I am just going to throw this out there right now, and I am likely alone in this though, but it sort of bugged me. I could not help be be reminded of Squadron 42 and Star Citizen; mentioned in passing, or quickly perusing through various sci-fi gaming websites, I was constantly seeing "Squadron 42" and all of the atrocious mess that comes along with Star Citizen whenever I saw "Squad 22" (as Elder Games' latest release is oft-times called). Perhaps it just hits too close to home, and how disappointing Robert's giant brain-child is becoming (seriously, Star Citizen is now firmly in the company of Daikatana and Duke Nuke'em Forever). Perhaps it is as I said and it is just me, but it really sours me seeing it. But it is just a name, and let me assure you, even in the Early Access stage, Meridian: Squad 22 is parsecs beyond anywhere Star Citizen could hope to be. Meridian: Squad 22 is an actual game.

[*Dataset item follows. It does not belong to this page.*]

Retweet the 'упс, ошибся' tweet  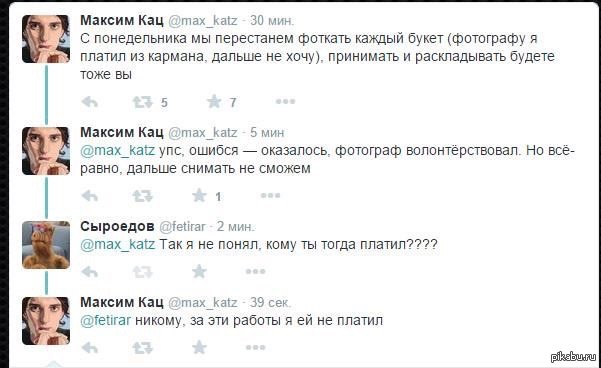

Now that I got that useless tidbit out of the way, on to the real meat-and-potatoes of the preview. Those of you that played Meridian: New World will be both instantly comfortable with the return to Meridian and pleasantly surprised at some new aspects and rebalancing found in Squad 22. Like its predecessor, Squad 22 is a single player Realtime Strategy game (RTS), and is designed to be one from the ground up. Due to the utterly massive popularity of Warcraft III: Reign of Chaos / The Frozen Throne's mod "Defense of the Ancient," (commonly referred to as DOTA, which birthed a new genre of horrible, the MOBA) RTS titles took a serious wrong turn, focusing more on multiplayer aspects in an attempt to glom onto the popularity of the trashtastic MOBA genre. Sure, some like Warhammer 40k: Dawn of War II stayed focused on the single player, and it extremely successful and incredibly fun, but many RTS titles released since 2003's Defense of the Ancients mod have flat out sucked. Elder Games' Meridian: New World paved the way back to classic RTS superpowers, and with Meridian: Squad 22 they are looking to stick to their guns. It is incredibly refreshing to see a small (really small) development studio push to bring the classics back to the forefront in such a polished way. Frankly more people need to pay closer attention to these fine folks; before long they may be sitting on top of the traditional RTS trash mountain.

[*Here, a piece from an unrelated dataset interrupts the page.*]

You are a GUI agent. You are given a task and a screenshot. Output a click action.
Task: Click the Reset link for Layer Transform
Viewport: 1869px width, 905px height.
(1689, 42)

This laser-straight focus on traditional RTS values is likely a big part of why Meridian: Squad 22 sticks so well with players; Squad 22 is not about how many thousands of clicks you can make in the span of a 32 minute League of Legends hate-filled scream-fest (seriously, MOBA players are the worst), nor is it about how fast you can can Lurker rush while pushing a million-and-a-half Zerglings through to an unsuspecting Terran's base. Meridian: Squad 22, like Meridian: New World is about the adventure, the excitement, and the stresses that come with crash-landing on an alien world; it is about managing your resources, outwitting a superior enemy, and doing so while following a solid storyline set in the lush, beautiful, and deadly world of Meridian. In between missions you will find yourself wandering your ship's interior as Mark Quinn. Here you will advance the plot, make various choices and get to know the crew.
Though the units are wonderfully modeled and the explosions happily go "boom-boom," there are a few annoyances that I hope are addressed before full release (though really, they are annoyances, not game-breaking bugs, though I did have two odd crashes in the 13-15 hours I have put in so far, which is not bad), mainly little oddities with the UI like persistent or locked windows that partially obscure view. The biggest weak point in Squad 22 was also in New World and that is unit pathfinding; man is it wonky in places. Bad enough at times where I was micromanaging units by having to manually direct small groups through various channels in the map. As I said, annoying, but not game-breaking.
To be honest Meridian: Squad 22 is a game I did not realize I needed until after I played through the first few missions. With its charming throwback to RTS games of yesteryear, and Ede Tarsoly's push for a true single-player experience, Meridian: Squad 22 is shaping up to be a true treat for realtime strategy fans. Though it is early on in the Early Access stages, what is there is a fairly solid successor to one of the better hits of 2014. If you do not mind a hiccup here or there, and would like to support this incredibly small and incredibly talented development studio, head on over to Steam and pick it up today.